» **Stated problem**:
Reproduce word for word the entries below from the line with "Click the green" to the line with "Looking at the screenshot, I should 859,362.", and nothing else.
__________
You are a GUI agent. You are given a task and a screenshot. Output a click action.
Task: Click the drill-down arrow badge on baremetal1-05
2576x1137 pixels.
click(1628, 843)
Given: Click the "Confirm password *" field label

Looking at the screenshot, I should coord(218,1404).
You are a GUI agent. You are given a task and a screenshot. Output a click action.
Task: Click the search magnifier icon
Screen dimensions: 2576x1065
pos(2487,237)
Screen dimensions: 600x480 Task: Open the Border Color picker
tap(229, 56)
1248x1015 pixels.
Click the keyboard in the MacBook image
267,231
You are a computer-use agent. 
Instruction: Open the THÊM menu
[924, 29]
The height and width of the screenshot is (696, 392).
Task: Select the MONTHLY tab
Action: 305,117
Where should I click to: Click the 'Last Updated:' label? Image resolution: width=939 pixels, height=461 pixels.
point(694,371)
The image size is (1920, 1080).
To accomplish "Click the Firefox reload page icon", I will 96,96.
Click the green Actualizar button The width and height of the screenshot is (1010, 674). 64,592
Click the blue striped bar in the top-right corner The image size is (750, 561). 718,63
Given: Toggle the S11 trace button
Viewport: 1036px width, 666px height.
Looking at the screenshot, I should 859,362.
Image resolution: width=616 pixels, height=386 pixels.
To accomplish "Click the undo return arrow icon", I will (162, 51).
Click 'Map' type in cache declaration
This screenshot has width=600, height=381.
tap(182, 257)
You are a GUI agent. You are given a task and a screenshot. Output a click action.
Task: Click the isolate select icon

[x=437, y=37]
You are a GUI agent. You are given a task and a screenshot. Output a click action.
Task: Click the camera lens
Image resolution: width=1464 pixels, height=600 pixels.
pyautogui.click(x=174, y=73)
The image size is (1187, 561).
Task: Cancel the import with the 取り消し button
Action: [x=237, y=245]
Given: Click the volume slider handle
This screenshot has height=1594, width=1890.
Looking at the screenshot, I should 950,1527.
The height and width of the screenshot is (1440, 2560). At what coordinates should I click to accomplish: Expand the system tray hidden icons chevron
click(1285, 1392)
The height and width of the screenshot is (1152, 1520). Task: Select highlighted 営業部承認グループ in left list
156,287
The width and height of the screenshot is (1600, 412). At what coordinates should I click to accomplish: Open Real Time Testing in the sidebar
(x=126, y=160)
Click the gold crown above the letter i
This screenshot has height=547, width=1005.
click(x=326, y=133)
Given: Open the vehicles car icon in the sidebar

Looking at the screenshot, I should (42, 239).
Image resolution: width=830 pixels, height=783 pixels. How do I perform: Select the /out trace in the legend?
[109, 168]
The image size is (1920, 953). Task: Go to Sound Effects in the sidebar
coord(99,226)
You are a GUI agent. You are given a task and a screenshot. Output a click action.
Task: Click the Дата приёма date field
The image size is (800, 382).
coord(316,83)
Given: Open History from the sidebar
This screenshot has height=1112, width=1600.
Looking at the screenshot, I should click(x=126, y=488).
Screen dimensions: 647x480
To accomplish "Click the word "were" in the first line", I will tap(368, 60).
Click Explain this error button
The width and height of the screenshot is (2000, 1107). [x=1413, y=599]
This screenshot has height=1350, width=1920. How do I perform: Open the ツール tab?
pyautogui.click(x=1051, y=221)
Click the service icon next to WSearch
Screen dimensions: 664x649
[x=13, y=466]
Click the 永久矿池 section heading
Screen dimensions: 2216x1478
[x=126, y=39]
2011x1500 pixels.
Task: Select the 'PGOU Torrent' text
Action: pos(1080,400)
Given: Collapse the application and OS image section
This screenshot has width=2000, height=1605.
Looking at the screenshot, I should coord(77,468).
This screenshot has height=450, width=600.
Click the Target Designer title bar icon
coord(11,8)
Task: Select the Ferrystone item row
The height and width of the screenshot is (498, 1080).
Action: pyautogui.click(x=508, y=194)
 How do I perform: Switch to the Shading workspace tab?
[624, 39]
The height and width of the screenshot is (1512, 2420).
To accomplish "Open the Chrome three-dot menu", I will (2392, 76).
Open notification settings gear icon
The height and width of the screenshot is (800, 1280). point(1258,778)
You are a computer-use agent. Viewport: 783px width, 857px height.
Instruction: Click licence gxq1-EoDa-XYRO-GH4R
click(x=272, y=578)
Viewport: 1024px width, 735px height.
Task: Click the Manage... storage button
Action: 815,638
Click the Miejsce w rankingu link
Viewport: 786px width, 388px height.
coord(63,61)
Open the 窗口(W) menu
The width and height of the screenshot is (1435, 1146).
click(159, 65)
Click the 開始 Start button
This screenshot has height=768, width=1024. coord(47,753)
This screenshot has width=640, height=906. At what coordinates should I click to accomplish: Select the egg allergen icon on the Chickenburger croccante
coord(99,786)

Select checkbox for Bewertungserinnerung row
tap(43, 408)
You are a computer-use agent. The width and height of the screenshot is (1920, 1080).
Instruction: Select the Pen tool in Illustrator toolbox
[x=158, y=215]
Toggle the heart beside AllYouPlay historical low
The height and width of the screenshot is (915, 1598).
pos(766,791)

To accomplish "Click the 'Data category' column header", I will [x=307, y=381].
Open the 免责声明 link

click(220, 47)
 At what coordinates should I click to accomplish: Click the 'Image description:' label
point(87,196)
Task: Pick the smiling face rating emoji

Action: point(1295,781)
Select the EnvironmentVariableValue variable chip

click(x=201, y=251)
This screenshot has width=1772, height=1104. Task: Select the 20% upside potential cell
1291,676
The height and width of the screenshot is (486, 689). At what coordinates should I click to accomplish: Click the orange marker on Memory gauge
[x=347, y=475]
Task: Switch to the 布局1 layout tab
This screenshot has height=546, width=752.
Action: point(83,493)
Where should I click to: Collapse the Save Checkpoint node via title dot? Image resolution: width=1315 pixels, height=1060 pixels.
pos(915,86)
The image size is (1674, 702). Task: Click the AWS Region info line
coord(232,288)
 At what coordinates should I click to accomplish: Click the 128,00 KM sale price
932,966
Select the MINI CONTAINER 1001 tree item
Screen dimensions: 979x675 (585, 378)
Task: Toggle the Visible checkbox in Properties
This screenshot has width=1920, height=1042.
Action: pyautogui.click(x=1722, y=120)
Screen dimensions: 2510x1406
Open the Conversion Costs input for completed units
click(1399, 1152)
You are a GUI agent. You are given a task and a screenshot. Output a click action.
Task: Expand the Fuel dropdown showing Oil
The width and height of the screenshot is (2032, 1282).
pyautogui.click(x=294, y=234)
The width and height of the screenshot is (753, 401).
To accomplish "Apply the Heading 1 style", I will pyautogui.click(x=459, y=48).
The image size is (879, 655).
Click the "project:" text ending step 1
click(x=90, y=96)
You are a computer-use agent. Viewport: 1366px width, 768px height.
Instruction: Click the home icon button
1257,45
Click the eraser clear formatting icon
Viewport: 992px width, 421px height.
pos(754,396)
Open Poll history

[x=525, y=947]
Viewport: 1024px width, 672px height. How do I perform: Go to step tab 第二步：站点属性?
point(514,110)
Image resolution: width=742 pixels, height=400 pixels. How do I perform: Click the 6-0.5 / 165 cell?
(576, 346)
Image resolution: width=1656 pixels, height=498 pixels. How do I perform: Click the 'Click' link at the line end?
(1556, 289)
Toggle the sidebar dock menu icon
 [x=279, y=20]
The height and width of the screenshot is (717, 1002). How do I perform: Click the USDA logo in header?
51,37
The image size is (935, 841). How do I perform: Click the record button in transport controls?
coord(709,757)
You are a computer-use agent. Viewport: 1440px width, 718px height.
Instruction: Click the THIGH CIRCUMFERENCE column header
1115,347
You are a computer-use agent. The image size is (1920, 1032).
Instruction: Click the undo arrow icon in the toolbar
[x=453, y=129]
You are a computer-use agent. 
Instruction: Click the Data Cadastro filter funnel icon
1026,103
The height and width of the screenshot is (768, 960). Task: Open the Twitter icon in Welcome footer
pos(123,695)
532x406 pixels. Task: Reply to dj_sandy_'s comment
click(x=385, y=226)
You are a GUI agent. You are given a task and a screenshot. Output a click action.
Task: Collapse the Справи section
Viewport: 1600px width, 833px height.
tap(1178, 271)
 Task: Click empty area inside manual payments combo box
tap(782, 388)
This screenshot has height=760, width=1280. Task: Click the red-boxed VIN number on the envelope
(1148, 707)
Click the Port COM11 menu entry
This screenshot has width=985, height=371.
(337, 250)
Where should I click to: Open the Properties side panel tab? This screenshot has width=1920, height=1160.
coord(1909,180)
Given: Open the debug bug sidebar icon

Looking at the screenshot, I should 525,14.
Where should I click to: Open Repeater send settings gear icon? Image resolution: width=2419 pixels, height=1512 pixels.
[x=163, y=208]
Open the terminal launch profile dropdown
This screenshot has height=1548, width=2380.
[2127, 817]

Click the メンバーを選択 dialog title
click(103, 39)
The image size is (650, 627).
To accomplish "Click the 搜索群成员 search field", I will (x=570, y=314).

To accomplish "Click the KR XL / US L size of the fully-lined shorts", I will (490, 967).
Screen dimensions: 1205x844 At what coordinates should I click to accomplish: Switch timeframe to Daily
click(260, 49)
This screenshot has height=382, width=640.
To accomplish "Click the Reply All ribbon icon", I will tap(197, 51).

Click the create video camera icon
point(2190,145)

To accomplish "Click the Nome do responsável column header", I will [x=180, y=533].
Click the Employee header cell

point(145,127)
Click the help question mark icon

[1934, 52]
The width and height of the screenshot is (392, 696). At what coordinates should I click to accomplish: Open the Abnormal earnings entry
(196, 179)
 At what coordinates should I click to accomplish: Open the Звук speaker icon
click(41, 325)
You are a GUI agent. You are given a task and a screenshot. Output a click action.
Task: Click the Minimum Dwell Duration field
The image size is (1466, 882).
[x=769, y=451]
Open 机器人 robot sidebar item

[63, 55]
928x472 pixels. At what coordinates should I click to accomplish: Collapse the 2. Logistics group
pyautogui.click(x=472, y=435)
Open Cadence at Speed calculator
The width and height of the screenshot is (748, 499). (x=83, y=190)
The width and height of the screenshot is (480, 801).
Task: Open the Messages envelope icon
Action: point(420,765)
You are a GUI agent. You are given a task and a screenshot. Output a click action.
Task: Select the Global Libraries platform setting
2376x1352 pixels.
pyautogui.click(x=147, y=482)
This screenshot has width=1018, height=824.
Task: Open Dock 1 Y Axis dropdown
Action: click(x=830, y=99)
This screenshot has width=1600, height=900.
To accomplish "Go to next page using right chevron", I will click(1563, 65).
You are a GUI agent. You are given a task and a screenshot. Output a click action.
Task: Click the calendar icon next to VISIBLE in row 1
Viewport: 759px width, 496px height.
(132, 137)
__________
» **Task response**:
Click the green Actualizar button The width and height of the screenshot is (1010, 674). 64,592
Click the blue striped bar in the top-right corner The image size is (750, 561). 718,63
Given: Toggle the S11 trace button
Viewport: 1036px width, 666px height.
Looking at the screenshot, I should 859,362.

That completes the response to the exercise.